### PROBLEM DETAILS
Reproduce word for word the passage of the Invenio formatting thread that opens with the words containing "(2) Formatting pure" and closes with "or current format_records()".

### GIVEN TEXT

<<<<

Closed lnielsen closed 9 years ago
As we in INSPIRE are going very soon have to start the work on re-factoring/re-designing the formats on our Invenio v.2.0 site it is nice to discuss this already - to be sure we are going in the right direction.
I think the proposal looks good so far :+1:
The general direction is good, especially concerning "regular" output formats. No comments there. For example, in the case of CERN Open Data Portal instance, we are already using Jinja/JSON based formatting way whenever possible.
Here are some more comments though, especially for "non-regular" outputs.
(1) More nuance is needed concerning "support only Jinja based formatting" and "removing XSLT" transformations. While our records' internal representation is JSON, the real bibliographic information of our records, or their master format, is either MARC, or Dublin Core, or EAD, or UNIMARC, or JSON, or whatever each concrete Invenio instance uses. (This depends on collections; one can have this-and-this master format for photos, and that-and-that master format for archival records, and even-yet-another master format for books.) Forcing format conversions, such as MARC-to-DublinCore or EAD-to-DublinCore, to always go via JSON, is not practical, because there are already available bibliographic conversion style sheets, say, that people can simply take and plug. See my recent comment https://github.com/inveniosoftware/invenio/issues/2075#issuecomment-69216423 in another thread with graphical representation of these two different formatting channels.
And, while I agree with the RFC for the use case of the first channel, we need to address also the need for the other channel.
In one way or another, one should be able to call some high-level API "to format this record in this format", which would sometimes spit out master format directly, sometimes spit out pre-cached format from "dissemination information store", sometimes use JSON/Jinja live to produce the wanted output, but sometimes also call XSLT or some other bibliographic library (such as pybliographer heavily used at EPFL) that will produce desired output format out of the native master format in the best possible way.
One can address my remark in several ways. E.g. the current BibFormat module contained several "engine components" that permitted to use more than one way of formatting the records to produce the wanted format. E.g. one can keep "formatter" to server only JSON-based formatting use cases, and invent a new module, say "exporter" or "disseminator", that would take care of creating/serving various wanted formats out of native ones independently. Whatever the way, we need to address and offer such a non-JSON-based formatting option in one way or another. Hence it should be elaborated as part of this RFC.
(2) Formatting pure JSON representation of a record may not be always enough when we need to show information from other records to generate the wanted output format. E.g. we may want to search and include information about 312 conference contributions records when formatting some conference proceedings record; this is fully dynamic. E.g. we may want to include the citation counts when showing references of a paper. Etc. Hence the formatter may want to use live search engine in these cases, as it would not be practical to represent all the various "linked information" as derived JSON fields for all the formatting needs. You probably thought of that, but we need to spell it out and think of what can be derived in JSON and what can be better done as live querying.
(3) Another related thing to consider is formatting more than one
record, or current format_records()

>>>>

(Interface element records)
<<<<

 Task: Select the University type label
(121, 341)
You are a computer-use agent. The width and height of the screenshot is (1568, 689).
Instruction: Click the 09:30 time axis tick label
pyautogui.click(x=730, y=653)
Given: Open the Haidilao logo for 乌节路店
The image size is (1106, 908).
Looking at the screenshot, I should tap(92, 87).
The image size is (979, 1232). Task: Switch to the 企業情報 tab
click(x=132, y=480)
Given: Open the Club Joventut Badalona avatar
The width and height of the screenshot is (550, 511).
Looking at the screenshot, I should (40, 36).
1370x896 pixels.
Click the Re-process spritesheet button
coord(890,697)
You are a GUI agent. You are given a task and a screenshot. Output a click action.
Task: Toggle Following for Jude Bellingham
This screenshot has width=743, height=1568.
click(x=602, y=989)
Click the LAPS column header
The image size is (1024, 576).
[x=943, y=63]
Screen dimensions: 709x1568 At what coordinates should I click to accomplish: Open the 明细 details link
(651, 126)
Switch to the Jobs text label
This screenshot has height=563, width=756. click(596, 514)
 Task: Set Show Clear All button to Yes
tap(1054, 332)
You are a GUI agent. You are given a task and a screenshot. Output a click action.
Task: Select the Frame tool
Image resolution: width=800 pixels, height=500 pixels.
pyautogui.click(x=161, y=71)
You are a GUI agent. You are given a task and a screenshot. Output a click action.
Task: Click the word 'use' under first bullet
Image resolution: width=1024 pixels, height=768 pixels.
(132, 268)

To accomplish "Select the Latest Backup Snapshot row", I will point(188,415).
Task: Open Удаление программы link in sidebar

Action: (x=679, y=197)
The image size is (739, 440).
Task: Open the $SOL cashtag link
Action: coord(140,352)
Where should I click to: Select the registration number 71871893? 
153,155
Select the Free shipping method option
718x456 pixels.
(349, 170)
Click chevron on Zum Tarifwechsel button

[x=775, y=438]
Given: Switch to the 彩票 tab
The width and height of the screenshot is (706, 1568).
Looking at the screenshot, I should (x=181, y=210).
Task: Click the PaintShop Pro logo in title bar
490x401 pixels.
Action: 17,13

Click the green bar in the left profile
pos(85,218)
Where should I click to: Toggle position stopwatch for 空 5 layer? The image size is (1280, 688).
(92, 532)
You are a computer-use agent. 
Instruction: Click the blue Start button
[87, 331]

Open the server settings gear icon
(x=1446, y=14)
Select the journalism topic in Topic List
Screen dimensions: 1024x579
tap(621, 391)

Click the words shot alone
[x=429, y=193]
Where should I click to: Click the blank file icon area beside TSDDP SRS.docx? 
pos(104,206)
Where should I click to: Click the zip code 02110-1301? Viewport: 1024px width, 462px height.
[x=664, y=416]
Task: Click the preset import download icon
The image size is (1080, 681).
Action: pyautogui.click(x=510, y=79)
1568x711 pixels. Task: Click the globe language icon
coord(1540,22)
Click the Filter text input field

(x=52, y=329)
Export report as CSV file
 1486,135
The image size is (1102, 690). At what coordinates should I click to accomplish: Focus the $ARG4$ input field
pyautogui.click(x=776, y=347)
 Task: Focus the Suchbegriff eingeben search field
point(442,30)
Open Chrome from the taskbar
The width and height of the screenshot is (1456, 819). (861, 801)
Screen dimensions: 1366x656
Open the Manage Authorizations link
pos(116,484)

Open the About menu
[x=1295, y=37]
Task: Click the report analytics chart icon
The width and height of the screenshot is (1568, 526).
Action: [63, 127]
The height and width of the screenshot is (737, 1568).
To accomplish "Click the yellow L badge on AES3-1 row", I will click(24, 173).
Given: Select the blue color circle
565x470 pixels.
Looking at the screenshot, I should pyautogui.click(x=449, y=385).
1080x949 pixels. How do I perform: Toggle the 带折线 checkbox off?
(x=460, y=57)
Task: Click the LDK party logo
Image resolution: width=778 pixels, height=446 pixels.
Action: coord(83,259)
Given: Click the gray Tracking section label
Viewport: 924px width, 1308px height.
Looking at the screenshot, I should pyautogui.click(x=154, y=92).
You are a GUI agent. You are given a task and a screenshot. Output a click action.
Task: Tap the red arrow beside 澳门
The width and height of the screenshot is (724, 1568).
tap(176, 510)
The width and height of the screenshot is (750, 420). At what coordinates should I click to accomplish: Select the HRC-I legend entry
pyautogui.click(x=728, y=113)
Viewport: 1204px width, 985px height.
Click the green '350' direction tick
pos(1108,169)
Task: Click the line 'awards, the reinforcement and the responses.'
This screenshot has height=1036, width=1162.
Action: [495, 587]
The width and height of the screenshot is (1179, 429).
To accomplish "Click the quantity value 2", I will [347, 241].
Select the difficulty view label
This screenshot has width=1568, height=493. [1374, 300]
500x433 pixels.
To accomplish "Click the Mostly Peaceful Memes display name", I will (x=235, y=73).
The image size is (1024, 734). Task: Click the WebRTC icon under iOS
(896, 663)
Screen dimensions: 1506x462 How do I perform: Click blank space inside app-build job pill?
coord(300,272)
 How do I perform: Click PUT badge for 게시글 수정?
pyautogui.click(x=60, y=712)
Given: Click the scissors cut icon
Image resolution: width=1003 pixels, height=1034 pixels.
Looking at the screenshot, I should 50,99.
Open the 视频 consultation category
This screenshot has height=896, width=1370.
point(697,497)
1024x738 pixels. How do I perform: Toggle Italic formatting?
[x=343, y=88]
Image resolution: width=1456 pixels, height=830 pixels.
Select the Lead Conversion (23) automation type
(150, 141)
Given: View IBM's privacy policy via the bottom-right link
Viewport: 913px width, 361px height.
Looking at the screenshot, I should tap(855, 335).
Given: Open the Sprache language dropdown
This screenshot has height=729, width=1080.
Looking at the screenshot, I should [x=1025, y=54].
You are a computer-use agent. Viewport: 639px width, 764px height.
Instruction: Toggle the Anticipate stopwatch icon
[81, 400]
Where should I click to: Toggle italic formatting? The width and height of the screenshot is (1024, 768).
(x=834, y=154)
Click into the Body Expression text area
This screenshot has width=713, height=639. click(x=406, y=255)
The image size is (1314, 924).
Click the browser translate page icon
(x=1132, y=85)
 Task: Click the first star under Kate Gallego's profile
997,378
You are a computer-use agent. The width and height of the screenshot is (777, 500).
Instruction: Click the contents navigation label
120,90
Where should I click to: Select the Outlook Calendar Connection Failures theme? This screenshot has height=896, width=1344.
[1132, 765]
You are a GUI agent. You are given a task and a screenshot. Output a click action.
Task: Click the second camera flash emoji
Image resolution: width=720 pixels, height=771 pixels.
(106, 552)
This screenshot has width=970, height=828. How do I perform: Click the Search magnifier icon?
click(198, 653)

>>>>

### SOLUTION TO THE EXERCISE
(2) Formatting pure JSON representation of a record may not be always enough when we need to show information from other records to generate the wanted output format. E.g. we may want to search and include information about 312 conference contributions records when formatting some conference proceedings record; this is fully dynamic. E.g. we may want to include the citation counts when showing references of a paper. Etc. Hence the formatter may want to use live search engine in these cases, as it would not be practical to represent all the various "linked information" as derived JSON fields for all the formatting needs. You probably thought of that, but we need to spell it out and think of what can be derived in JSON and what can be better done as live querying.
(3) Another related thing to consider is formatting more than one
record, or current format_records()